Societies held together by raw and absolute power do exist, and they’re comparatively poor and inefficient. That’s because too many resources are required to police and control society. To this day, Russia cannot mass produce large numbers of high technology weapons and a range of complex durable consumer goods at prices affordable for most of its people. North Korea is even poorer. China has been forced to allow more freedom in order to be competitive.

A number of political scientists have claimed that Trump supporters take Trump seriously, but not what he says as that serious. This is likely true, but those supporters bespelled by his charisma are misguided in their belief that Trump won’t do all the awful things he’s promised… because he’s already doing them.

Virtues are important, especially in leaders, because lack of virtue results eventually in a lack of trust and political instability. Trump isn’t so much a cause of corruption, but the most prominent symptom of an increasingly dysfunctional political structure, and a society, that rewards the most charismatic of liars, while largely ignoring those who stick to the facts, an ignorance based on an increasing lack of virtue on all levels of society.

The Democrat Failure

This past week, the mainstream media has suggested strongly that the Democratic Party has lost its way and doesn’t have a leader. That’s been more than obvious ever since the fall election and raises a simple question – Why?

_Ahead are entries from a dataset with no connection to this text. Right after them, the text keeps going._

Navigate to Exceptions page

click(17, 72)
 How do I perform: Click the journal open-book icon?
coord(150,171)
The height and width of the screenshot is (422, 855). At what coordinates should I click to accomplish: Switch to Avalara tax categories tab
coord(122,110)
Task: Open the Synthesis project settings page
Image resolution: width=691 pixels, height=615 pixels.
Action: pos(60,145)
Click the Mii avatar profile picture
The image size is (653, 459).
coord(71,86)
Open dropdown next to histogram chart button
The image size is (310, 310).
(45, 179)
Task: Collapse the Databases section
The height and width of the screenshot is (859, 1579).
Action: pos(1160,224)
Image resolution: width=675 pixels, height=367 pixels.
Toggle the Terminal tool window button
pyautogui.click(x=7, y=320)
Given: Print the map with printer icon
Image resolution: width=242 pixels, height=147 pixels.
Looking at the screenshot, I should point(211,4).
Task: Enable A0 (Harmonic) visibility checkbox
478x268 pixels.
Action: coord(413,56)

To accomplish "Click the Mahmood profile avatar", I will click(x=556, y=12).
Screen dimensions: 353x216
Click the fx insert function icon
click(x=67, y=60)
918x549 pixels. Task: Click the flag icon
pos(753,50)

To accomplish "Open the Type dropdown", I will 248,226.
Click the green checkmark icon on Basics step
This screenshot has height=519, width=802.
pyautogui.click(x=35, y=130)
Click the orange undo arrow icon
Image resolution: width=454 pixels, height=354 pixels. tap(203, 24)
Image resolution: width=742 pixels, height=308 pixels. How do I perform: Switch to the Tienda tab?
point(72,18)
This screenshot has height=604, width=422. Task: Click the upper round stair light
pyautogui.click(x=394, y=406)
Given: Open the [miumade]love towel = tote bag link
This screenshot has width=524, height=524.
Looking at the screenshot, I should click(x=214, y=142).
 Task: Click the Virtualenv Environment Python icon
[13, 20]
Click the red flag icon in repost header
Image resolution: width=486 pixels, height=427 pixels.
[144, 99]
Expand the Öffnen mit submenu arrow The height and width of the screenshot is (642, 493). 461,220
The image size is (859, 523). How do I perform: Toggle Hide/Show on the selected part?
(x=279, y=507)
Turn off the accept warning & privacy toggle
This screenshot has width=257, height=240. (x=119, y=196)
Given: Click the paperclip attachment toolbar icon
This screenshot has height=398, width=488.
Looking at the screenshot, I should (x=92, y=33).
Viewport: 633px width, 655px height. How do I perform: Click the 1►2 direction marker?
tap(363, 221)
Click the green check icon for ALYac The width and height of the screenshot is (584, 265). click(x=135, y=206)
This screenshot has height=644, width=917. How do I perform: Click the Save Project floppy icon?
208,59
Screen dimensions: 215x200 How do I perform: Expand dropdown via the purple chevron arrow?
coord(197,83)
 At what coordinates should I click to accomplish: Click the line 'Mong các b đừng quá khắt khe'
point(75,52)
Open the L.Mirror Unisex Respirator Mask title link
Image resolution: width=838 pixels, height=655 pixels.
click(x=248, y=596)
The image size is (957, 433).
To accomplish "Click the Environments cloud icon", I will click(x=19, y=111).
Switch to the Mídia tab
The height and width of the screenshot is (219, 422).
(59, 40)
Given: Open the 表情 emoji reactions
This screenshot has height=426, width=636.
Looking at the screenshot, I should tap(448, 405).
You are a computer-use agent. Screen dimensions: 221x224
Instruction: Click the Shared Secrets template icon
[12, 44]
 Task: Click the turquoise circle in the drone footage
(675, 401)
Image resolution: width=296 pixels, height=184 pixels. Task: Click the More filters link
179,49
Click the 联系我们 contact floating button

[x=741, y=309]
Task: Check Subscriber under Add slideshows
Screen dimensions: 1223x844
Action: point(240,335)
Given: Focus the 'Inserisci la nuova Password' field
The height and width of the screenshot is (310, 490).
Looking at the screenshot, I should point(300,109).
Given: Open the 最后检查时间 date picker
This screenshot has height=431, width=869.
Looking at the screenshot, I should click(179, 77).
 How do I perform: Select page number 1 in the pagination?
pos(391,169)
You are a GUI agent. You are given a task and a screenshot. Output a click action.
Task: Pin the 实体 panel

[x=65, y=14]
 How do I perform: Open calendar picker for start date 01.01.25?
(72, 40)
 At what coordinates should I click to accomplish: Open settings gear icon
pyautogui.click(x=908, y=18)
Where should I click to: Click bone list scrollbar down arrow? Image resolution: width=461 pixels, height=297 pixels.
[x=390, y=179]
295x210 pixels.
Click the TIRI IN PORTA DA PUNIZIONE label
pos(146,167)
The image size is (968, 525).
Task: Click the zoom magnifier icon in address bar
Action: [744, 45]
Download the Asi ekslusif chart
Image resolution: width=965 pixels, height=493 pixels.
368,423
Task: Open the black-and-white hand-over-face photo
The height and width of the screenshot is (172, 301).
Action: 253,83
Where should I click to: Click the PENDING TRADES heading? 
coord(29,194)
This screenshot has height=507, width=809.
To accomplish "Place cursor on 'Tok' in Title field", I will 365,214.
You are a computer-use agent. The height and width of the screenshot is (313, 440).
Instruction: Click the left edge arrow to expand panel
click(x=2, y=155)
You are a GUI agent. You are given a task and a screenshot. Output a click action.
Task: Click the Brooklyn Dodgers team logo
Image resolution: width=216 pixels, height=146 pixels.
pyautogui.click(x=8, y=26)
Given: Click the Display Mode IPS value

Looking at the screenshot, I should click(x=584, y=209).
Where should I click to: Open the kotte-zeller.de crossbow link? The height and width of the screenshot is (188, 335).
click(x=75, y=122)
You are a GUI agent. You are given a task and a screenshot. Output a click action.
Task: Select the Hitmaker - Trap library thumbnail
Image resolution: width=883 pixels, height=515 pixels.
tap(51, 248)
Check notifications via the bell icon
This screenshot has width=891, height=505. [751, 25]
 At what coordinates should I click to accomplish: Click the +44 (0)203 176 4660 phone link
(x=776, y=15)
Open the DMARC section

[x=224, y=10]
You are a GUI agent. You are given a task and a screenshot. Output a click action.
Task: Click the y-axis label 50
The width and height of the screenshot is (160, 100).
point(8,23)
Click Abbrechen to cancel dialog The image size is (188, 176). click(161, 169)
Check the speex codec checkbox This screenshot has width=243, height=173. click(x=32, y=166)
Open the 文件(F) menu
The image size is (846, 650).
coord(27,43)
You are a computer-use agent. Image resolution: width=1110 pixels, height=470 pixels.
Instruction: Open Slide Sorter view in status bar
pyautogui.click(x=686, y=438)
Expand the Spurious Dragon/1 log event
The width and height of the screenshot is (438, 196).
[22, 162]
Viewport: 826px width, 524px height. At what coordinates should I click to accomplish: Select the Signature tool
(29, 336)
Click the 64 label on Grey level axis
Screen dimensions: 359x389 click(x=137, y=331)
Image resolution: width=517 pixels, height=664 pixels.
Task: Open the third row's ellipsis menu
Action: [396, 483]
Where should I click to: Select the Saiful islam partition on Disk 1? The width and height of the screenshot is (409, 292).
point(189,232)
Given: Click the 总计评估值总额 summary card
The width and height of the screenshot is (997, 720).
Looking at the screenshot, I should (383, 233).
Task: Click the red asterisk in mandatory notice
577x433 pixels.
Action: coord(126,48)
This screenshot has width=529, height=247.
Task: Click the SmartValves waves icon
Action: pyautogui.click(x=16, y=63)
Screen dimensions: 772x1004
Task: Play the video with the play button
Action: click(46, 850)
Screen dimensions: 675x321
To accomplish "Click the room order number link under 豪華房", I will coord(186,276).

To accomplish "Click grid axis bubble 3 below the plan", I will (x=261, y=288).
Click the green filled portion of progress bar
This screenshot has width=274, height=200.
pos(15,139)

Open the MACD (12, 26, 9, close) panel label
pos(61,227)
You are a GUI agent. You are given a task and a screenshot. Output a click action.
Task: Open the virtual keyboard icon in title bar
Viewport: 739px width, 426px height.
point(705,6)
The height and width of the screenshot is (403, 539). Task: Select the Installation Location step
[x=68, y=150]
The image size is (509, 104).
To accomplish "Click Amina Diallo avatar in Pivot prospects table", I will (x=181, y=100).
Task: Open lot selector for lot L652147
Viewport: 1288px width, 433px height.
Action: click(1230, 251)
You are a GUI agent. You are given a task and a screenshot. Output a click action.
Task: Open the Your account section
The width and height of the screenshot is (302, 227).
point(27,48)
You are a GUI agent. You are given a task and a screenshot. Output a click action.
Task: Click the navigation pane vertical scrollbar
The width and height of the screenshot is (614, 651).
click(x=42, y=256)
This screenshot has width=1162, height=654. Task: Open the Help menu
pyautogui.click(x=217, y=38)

I think the answer to that question lies in a line of a country song – “Let’s get back to the basics of living.”

The Democratic Party has been far too concerned about issues that aren’t important to the vast majority of the American people, while the Republican Party has been immensely successful in reframing basic issues in ways that avoid the underlying problems and appeal to negative stereotypes, often involving issues that get people upset and fearful, but really don’t affect all that many people.

The furor over transgender athletes is a good example. People are worried about the unfair physical advantage possessed by biological males transitioned to women and how such transitioned individuals shouldn’t be allowed in women’s lavatories. According to the NCAA, out of 510,000 athletes competing at the collegiate level, there are fewer than ten who identify as transgender. As a practical matter, I seriously doubt that biologically-born males would go to all the trouble and difficulty of transitioning to women merely to obtain a possible advantage in athletics.

In addition, no one seems to be making a furor about the size and weight disparities among male athletes or female athletes. That’s just accepted. Some sixty years ago, I swam competitively on the collegiate level. Except for the divers, I was the smallest and shortest man on a team that won the New England championships year after year. Today, that physical discrepancy is even greater, but no one even considers it, even in football where 180-pound receivers and running backs are routinely tackled by 300 pound plus muscular behemoths. I have a granddaughter who’s six feet tall and who played volleyball. Of course, she had an advantage over shorter women.

Likewise, has anyone really considered the actual construction of women’s public restrooms? They have individual stalls, with latches/locks. Yes, theoretically there’s always a possibility of an assault, but it’s minuscule, compared to the altercations among women.

Yet a few trans women in academic/school sports are considered a national political issue, while few politicians are seriously addressing the decline in the academic achievements of students? Except to bewail it, or act as though money alone will solve the problem.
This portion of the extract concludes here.